La justice chilienne a ordonné mardi l’arrestation d’au moins 129 anciens militaires et policiers pour co-responsabilité dans des violations des droits de l’homme sous la dictature militaire dans les années 1970, a annoncé le magistrat responsable.Le juge Victor Montiglio a délivré des mandats d’arrêt contre des ex-agents de la DINA (Direction nationale du renseignement), police secrète redoutée du régime militaire d’Augusto Pinochet (1973-90), et considérée comme responsable de la mort ou de la disparition de la majeure partie des 3.000 personnes tuées ou disparues pendant cette période.

L’ex-chef de la DINA, le général Manuel Contreras emprisonné depuis 2005, a pour sa part déjà été condamné à plusieurs peines distinctes de prison à perpétuité, pour plusieurs assassinats et violations diverses de droits de l’homme sous la dictature.

Le général Pinochet, mis en cause dans plusieurs affaires de violations des droits de l’homme, est décédé en décembre 2006 à l’âge de 91 ans, sans avoir jamais été condamné.

Les derniers mandats d’arrêt, auxquels une source judiciaire de l’AFP a eu accès, portent sur différents dossiers dont l' »Opération Condor », un plan concerté des dictatures d’Argentine, du Chili, du Paraguay, du Brésil, de Bolivie et d’Uruguay pour éliminer leurs opposants dans les années 1970.

Egalement concernée est l' »Opération Colombo », au cours de laquelle 119 opposants chiliens furent assassinés ou portés disparus en 1975, ainsi que l’affaire dite de la « Rue de la Conférence », qui vit l’arrestation de dix opposants communistes en mai 1976, et qui sont portés disparus depuis.

Les mandats, qui font suite à un acte similaire l’an dernier contre une centaine d’autres ex-agents de la dictature, visent des anciens sous-officiers, des membres de l’armée et de la Marine, des retraités de la police, tous accusés en qualité de coauteurs, et dont une partie n’avaient jamais eu affaire à la justice depuis la fin de la dictature.

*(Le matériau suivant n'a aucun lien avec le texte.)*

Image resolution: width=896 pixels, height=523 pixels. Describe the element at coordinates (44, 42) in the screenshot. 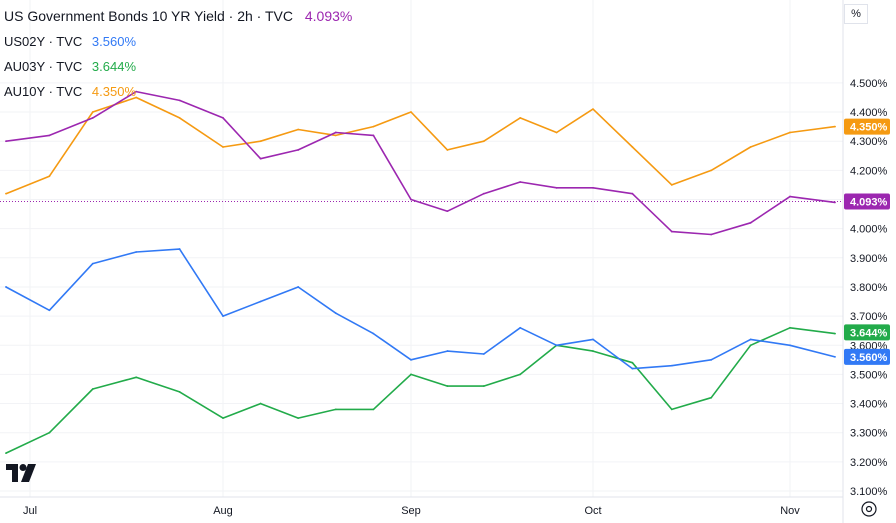

I see `legend-us02y-label: US02Y · TVC` at that location.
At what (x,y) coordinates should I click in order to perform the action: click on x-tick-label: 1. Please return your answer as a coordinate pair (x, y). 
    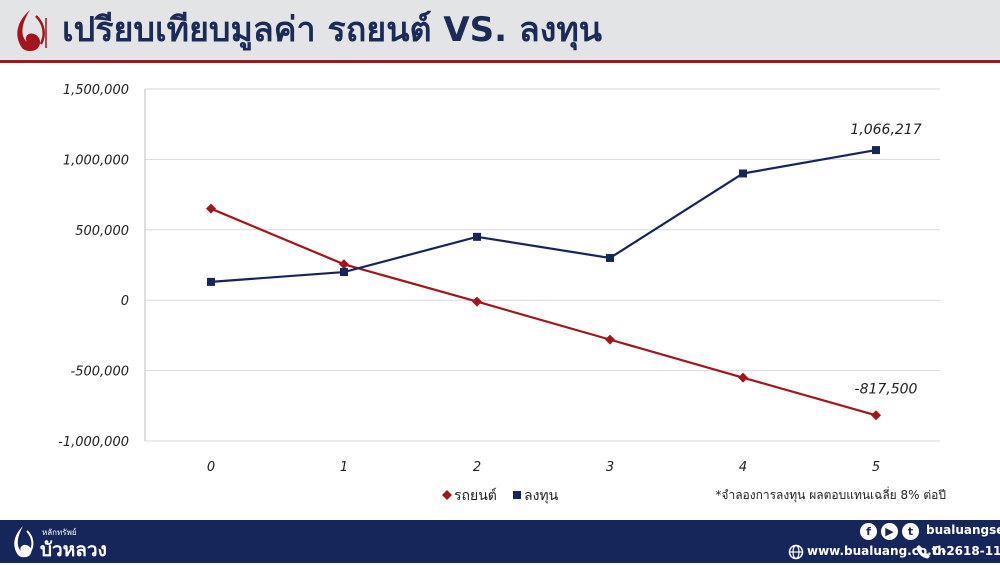
    Looking at the image, I should click on (344, 468).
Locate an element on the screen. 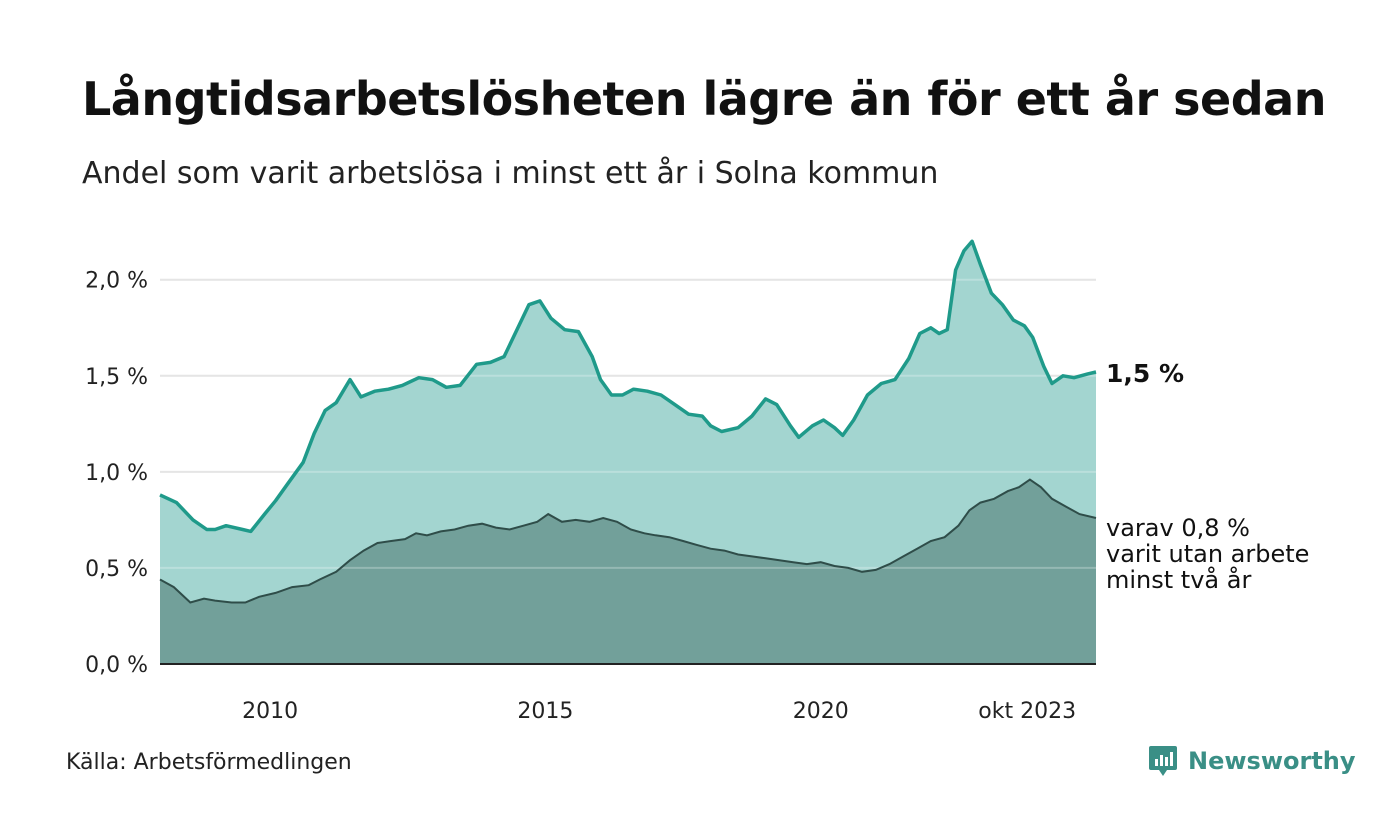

Le juge Montiglio a confirmé la délivrance des mandats d’arrêt, expliquant que sont visés des participants directs ou indirects, « dans les casernes, (mais aussi) dans la mesure où ils sont intervenus, ont facilité ou renforcé une privation de liberté des victimes ».

Avec cette vague de mandats, « on se rapproche de la fin » du processus, a déclaré le juge sur Radio Cooperativa.